§ What the task asks
Please copy the data below line for line, keeping every character as it appears.
════════════════
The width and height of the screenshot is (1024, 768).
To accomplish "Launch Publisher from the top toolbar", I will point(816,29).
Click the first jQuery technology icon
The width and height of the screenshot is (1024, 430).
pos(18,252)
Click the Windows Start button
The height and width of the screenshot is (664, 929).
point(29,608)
════════════════
§ Reply
The width and height of the screenshot is (1024, 768).
To accomplish "Launch Publisher from the top toolbar", I will point(816,29).
Click the first jQuery technology icon
The width and height of the screenshot is (1024, 430).
pos(18,252)
Click the Windows Start button
The height and width of the screenshot is (664, 929).
point(29,608)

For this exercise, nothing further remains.